掲載本文.
しかし、Pelasgusについて、Dionysius of Halicarnassusは「Phoroneusの娘Niobeの息子」、Pausaniasは「Triopasの子Agenorの息子」と伝えている。[1]
Dionysius説では「ArgosからBC1635年頃」、Pausanias説では「ArcadiaからBC1485年頃」にItaly半島へ移住したことになる。
両者の説には、150年の差があり、GreeksのItaly半島進出の時期を決定する上で重要である。

1.2 2つの鍵
いずれの伝承が妥当かを検討する上で、2つの鍵がある。
Lycaonの息子たちの移住が最古の海外移住であった。[2]
Oenotrusは、Troy遠征の17世代前に生まれた。[3]

1.2.1 1つ目の鍵の検討
Phorbasの子TriopasがRhodes島へ植民団を派遣したと伝えられ、それは、BC1580年頃のことであった。[4]
Pausanias説では、Lycaonの息子たちの移住が最古の移住ではなくなり、1つ目の鍵に合わなくなる。

1.2.2 2つ目の鍵の検討
Dionysius説では、OenotrusはBC1660年、Pausanias説では、OenotrusはBC1510年に生まれたと推定される。
これを基に1世代の平均年齢を計算すると、Dionysius説では28歳、Pausanias説では19歳になる。

1.3 結論
以上のことから、Dionysius説が妥当であり、GreeksのItaly半島進出は、BC1635年頃と推定される。

2. OenotrusとPeucetiusのItaly半島南部への移住 (BC1635年)

データ.
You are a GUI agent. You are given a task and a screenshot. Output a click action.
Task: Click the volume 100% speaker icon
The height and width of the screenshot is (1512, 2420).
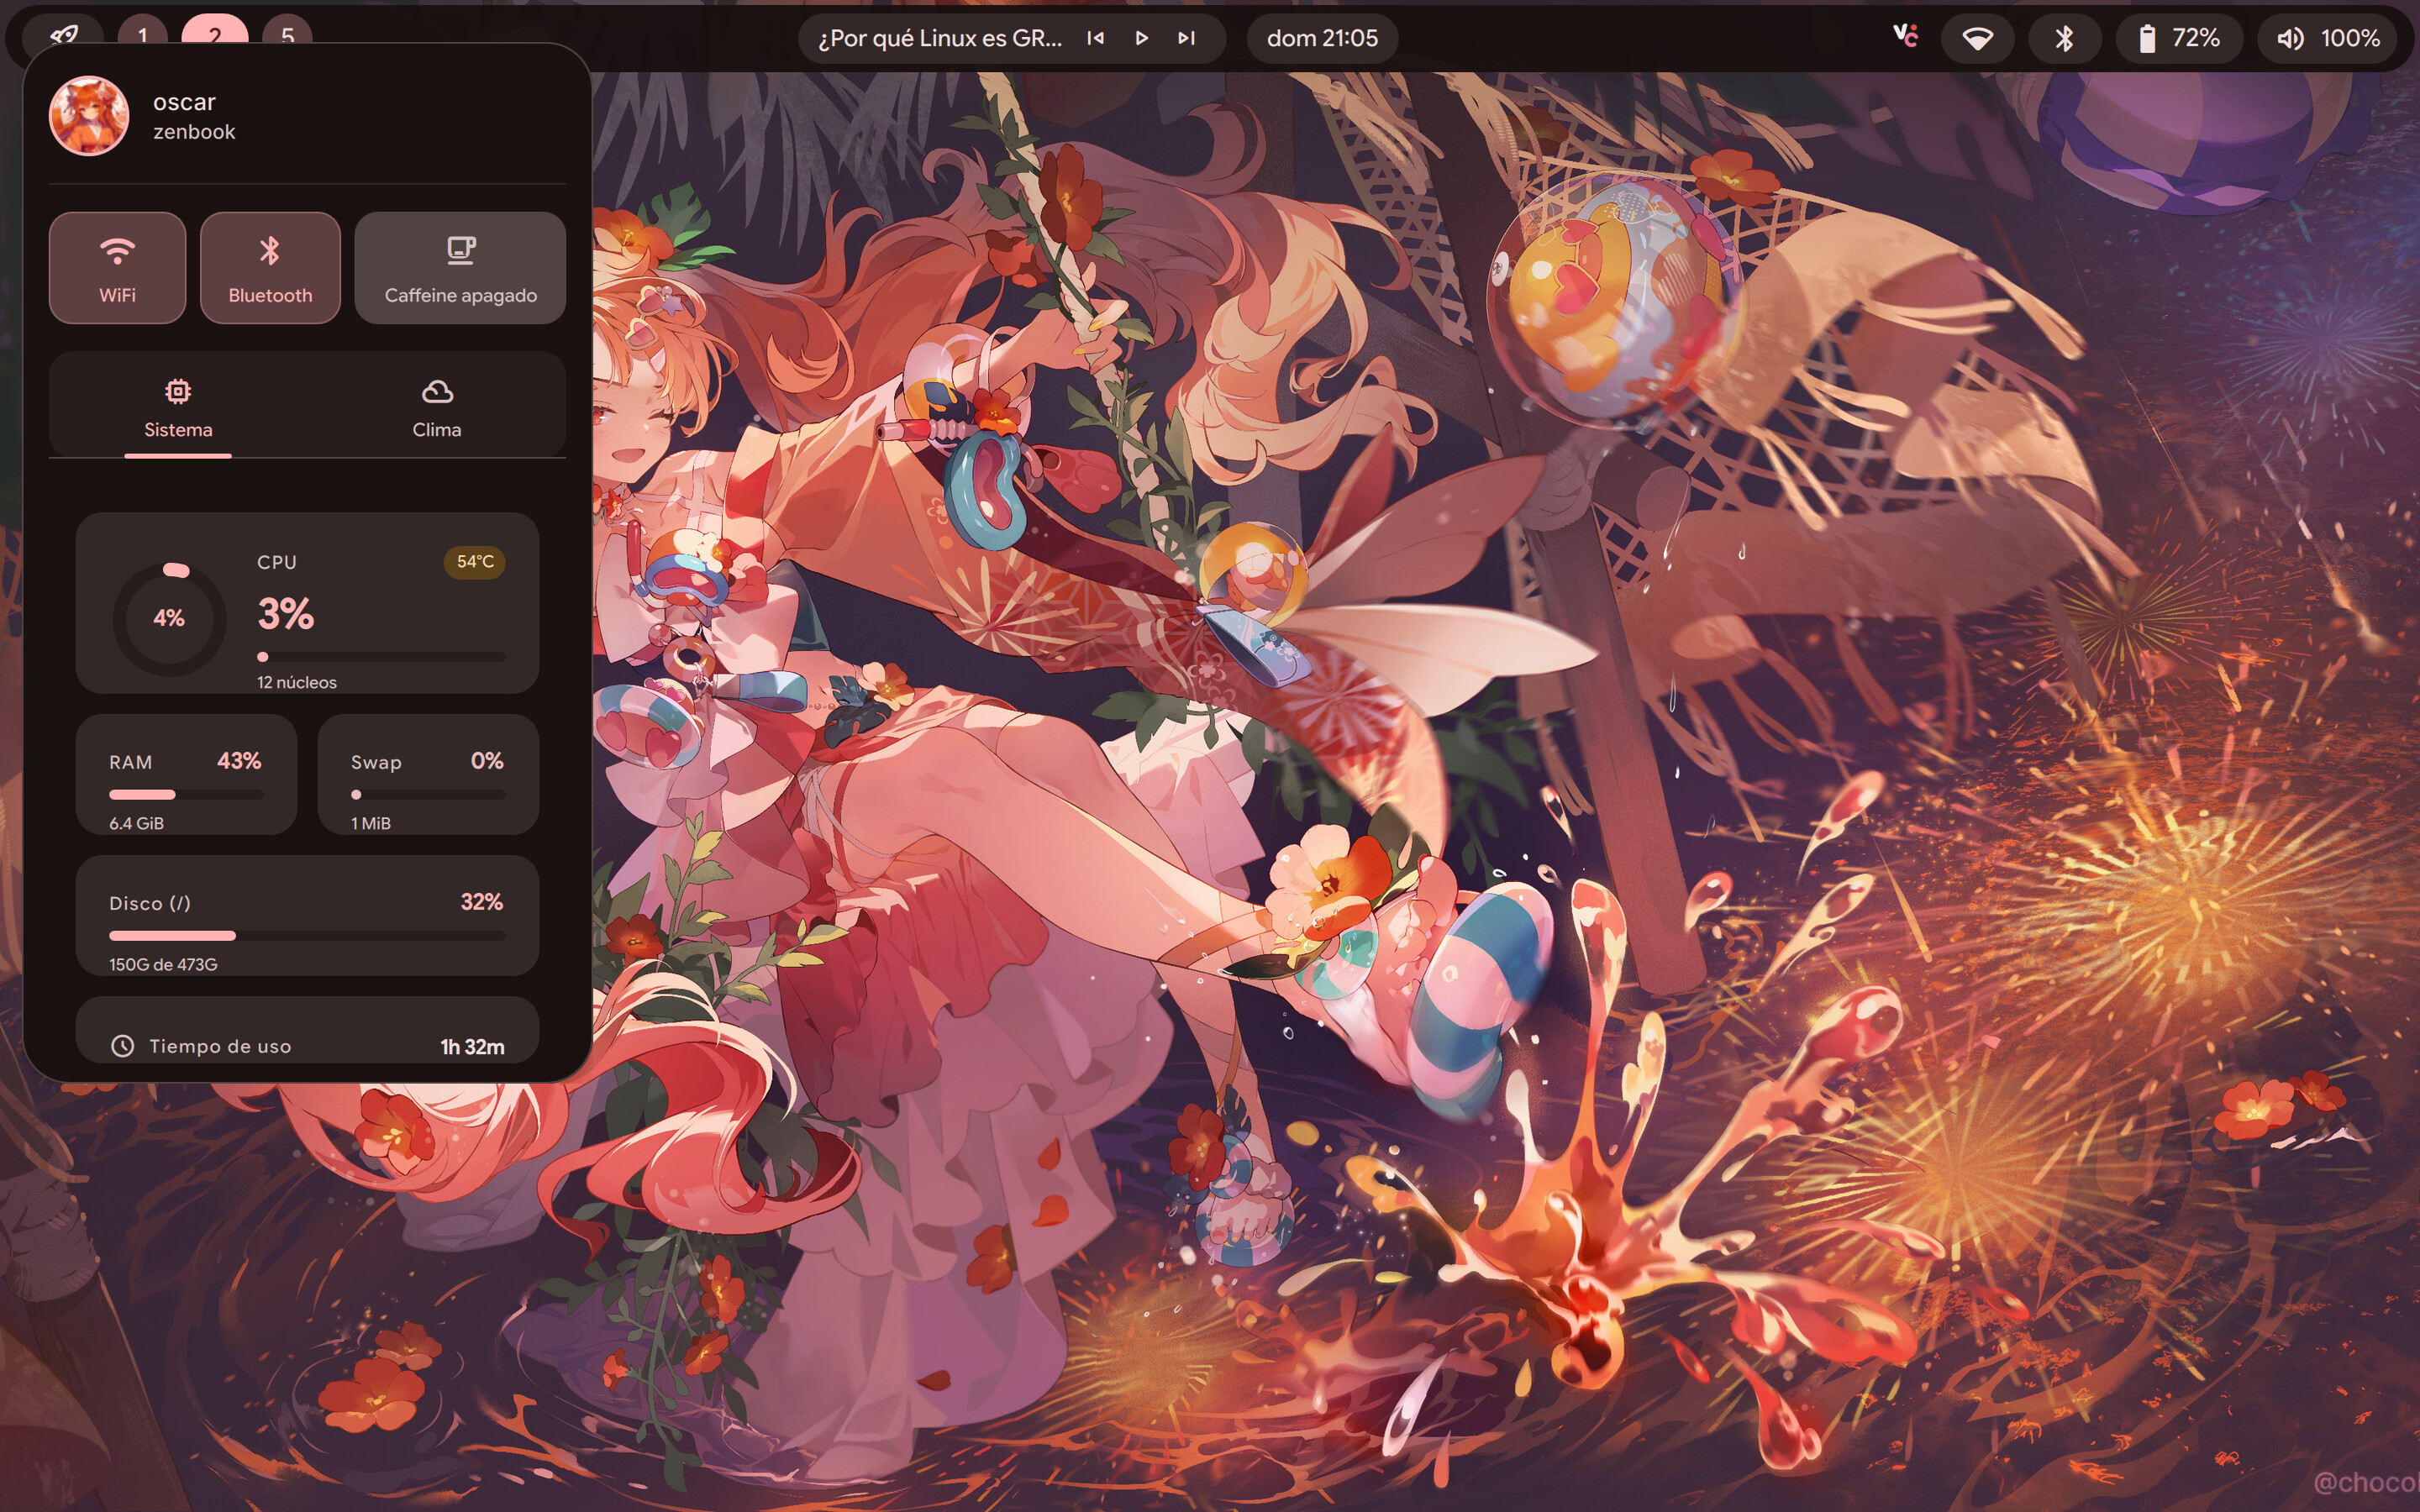[x=2290, y=38]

課題.
**A.** 本文のうち「両者の説には、150年の差が」から「ではなくなり、1つ目の鍵に合わなくなる。」までの範囲（両端を含む）について、「植民団」を「移民団」に置き換えたうえで書き出してください。
**B.** 本文によると、Dionysius説に基づいて計算した1世代の平均年齢は何歳ですか。

解答一覧.
**A.**
両者の説には、150年の差があり、GreeksのItaly半島進出の時期を決定する上で重要である。

1.2 2つの鍵
いずれの伝承が妥当かを検討する上で、2つの鍵がある。
Lycaonの息子たちの移住が最古の海外移住であった。[2]
Oenotrusは、Troy遠征の17世代前に生まれた。[3]

1.2.1 1つ目の鍵の検討
Phorbasの子TriopasがRhodes島へ移民団を派遣したと伝えられ、それは、BC1580年頃のことであった。[4]
Pausanias説では、Lycaonの息子たちの移住が最古の移住ではなくなり、1つ目の鍵に合わなくなる。

**B.** 28歳